> with(DEtools):
(this package must be open in order for Maple to understand the other
commands)
Example 1.1.2
> ode := diff(x(t),t) = k*x(t)*(1-x(t));
> dsolve(ode, x(t));
Example 1.1.3
> ode := m*diff(v(t),t) = m*g - b*v(t)^2;
> ics := v(0)=0;
> dsolve({ode,ics}, v(t));
Note: tanh x = sinh x / cosh x =
(1 – exp(–2x)) / (1 + exp(–2x)) ,
so that the answer above is consistent with the solution in the lecture
notes.
Example 1.2.4 (water filling a leaking cylindrical tank)
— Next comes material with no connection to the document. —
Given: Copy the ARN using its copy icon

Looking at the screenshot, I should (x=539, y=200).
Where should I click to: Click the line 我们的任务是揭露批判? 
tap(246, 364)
First, the roles of height and time are reversed, so that h is the
independent variable
and an explicit solution is found for time as a function of height.
The inverse hyperbolic tangent, arctanh(x), is also
(1/2) ln ((1+x)/(1–x)).
One can show that the solution below is equivalent to the solution in
the lecture notes.
> ode := A / diff(t(h),h) = Q - a*sqrt(2*g*h);
However, Maple struggles to find an explicit solution for height as a
function of time:
> ics := t(h0) = 0;
> dsolve({ode,ics}, t(h));
> ode := A * diff(h(t),t) = Q - a*sqrt(2*g*h(t));
> ics := h(0) = h0;
> dsolve({ode,ics}, h(t));
Example 1.3.1
> restart:
> ode := diff(y(x),x) + 2*y(x) = 6*exp(x);
> dsolve(ode, y(x));
Example 1.3.3
> ode := diff(y(x),x) - y(x) = sinh(x);
> dsolve(ode, y(x));
Example 1.3.4 - (linear only for x as a function of y )
> ode := (1 - 2*x*exp(2*y(x)))*diff(y(x),x) = exp(2*y(x));
> dsolve(ode, y(x));
> ode := (1 - 2*x(y)*exp(2*y))/diff(x(y),y) = exp(2*y);
> dsolve(ode, x(y));
Example 1.4.2 - reduction of order
> ode := diff(y(x),x,x) = (diff(y(x),x))^2;
> dsolve(ode, y(x));
Example 1.4.3 - reduction of order
> ode := diff(y(x),x,x) = 2*y(x)*diff(y(x),x);
> dsolve(ode, y(x));
Maple misses the singular solution, when _C1 = 0.